Donald Trump a vitupéré contre Zohran Mamdani, utilisant tous les arguments les plus honteux et abjects. Rien n’y fit. Le jeune socialiste, originaire d’Ouganda, a été élu maire de New York.
La corruption a été battue dans les urnes par la jeunesse qui s’est reconnue dans le jeune candidat socialiste. Ce vieil obscurantiste de Trump n’a rien compris à la situation.
La claque a été encore plus sévères, les autres élections du jour ont été autant de revers pour le parti républicain ; un an seulement après le début du nouveau mandat du milliardaire, bouffi d’orgueil et de suffisance, mais plombé par les multiples avatars qui ont marqué sa vie tumultueuse.
La question qu’on peut se poser aujourd’hui est importante : quelles mesures de rétorsion Trump va-t-il mettre en œuvre ? La droite est toujours revancharde.
On le constate aussi en France, en ce moment même.
Les débats à l’Assemblée nationale sont frelatés ; les concessions de la droite sont minimes et, surtout, n’entament pas les privilèges des ultra-riches.

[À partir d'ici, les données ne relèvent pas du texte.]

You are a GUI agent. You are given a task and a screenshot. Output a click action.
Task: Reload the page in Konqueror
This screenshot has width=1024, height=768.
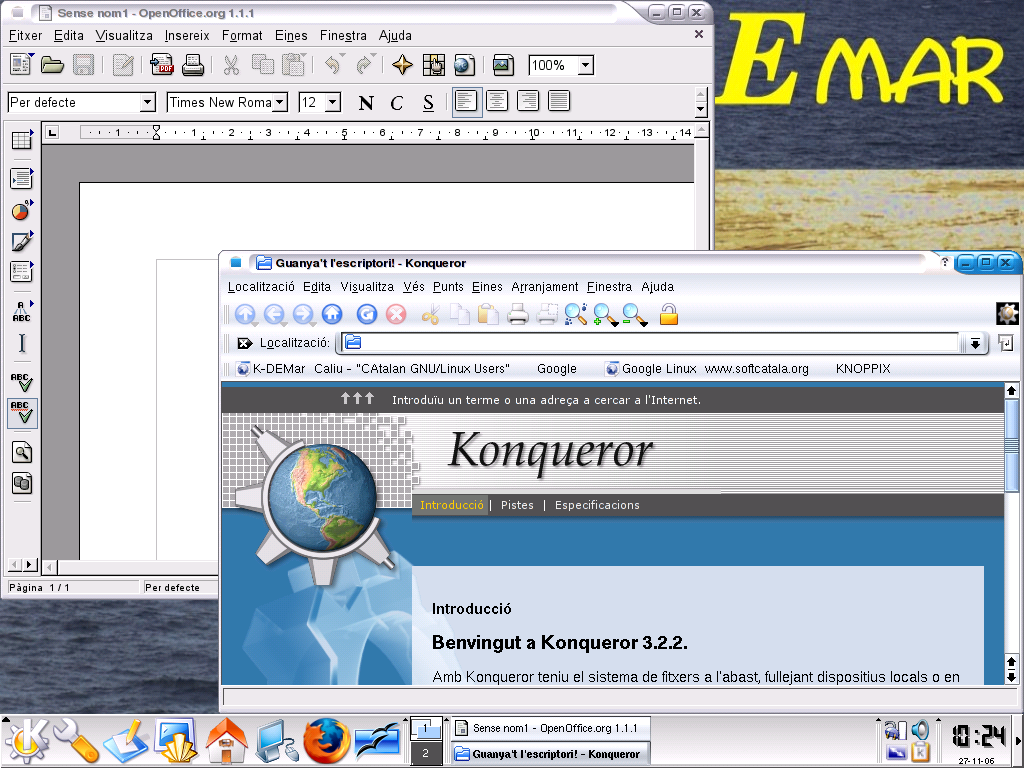click(366, 315)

Pis encore, des voix de plus en plus fortes s’élèvent pour crier au caractère insoutenable du modèle social et économique français, à son obsolescence et à la nécessité d’en finir. On connaît les arguments ; ils n’ont rien de nouveau, mais ils sont remis à l’ordre du jour de l’agenda du patronat.
Les médias reprennent le thème et laissent les valets des ultra-riches éructer sur la nécessiter de travailler plus, plus longtemps. Il serait temps de réduire la redistribution et le niveau de vie.
Où que l’on habite, aux Etats-Unis ou en France, partout, les discours sont les mêmes et la défense des privilèges des ultra-riches reviennent à l’ordre du jour.